Kementerian Industri (Kemenperin) menegaskan, industri pengolahan (manufaktur) masih menjadi kontributor terbesar penerimaan pajak dibadingkan sektor lainnya. Pada Januari-Juni 2023, industri pengolahan berkontribusi sebesar 27,4 persen terhadap total penerimaan pajak yang mencapai Rp 970,20 triliun. Kemenperin pun terus berupaya mendukung para pelaku industri untuk menjaga produktivitasnya, sehingga mampu meningkatkan kontribusi terhadap penerimaan pajak.
Berdasarkan laporan S&P Global, ekspansi sektor industri manufaktur Indonesia yang cukup tinggi, dari 50,3 pada Mei 2023 menjadi 52,5 pada Juni 2023. Hal tersebut didorong oleh peningkatan pada permintaan baru.
Secara spesifik, kinerja sektor industri pengolahan nonmigas terlihat dari utilisasi yang berada di sekitar 70 persen pada Januari-Juni 2023. Hal ini menunjukkan tingkat produksi industri yang relatif stabil, lebih tinggi dibandingkan tahun 2021-2022 dan beranjak kembali menuju ke kondisi sebelum pandemi di angka 76 persen.
Investasi di sektor industri manufaktur pada Januari-Juni 2023 tercatat mencapai Rp 270,3 triliun atau naik sekitar 17 persen dari periode yang sama di tahun sebelumnya. Peningkatan investasi memberikan dampak positif terhadap hilirisasi di sektor industri, dengan meningkatnya jumlah proyek industri di berbagai lokasi di tanah air.
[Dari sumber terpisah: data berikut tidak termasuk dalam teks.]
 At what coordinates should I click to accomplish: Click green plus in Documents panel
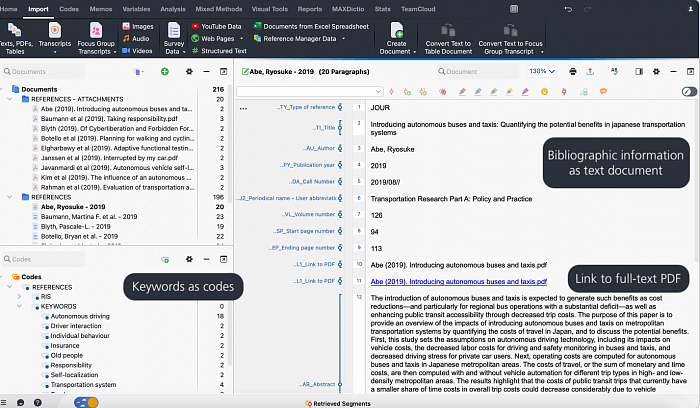(163, 72)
Meningkatnya investasi juga menciptakan semakin banyak lapangan kerja baru yang berdampak positif kepada kesejahteraan masyarakat. Pada Agustus 2022, tenaga kerja di sektor industri tercatat sebanyak 19,11 juta orang atau mencakup 14,13 persen dari total keseluruhan tenaga kerja. Jumlah tersebut melampaui angka tenaga kerja sektor industri sebelum pandemi COVID-19 (18,87 juta orang di tahun 2019). Sektor industri juga memberikan multiplier effect pada penerimaan negara, dengan meningkatnya pajak perorangan dari para pekerja industri.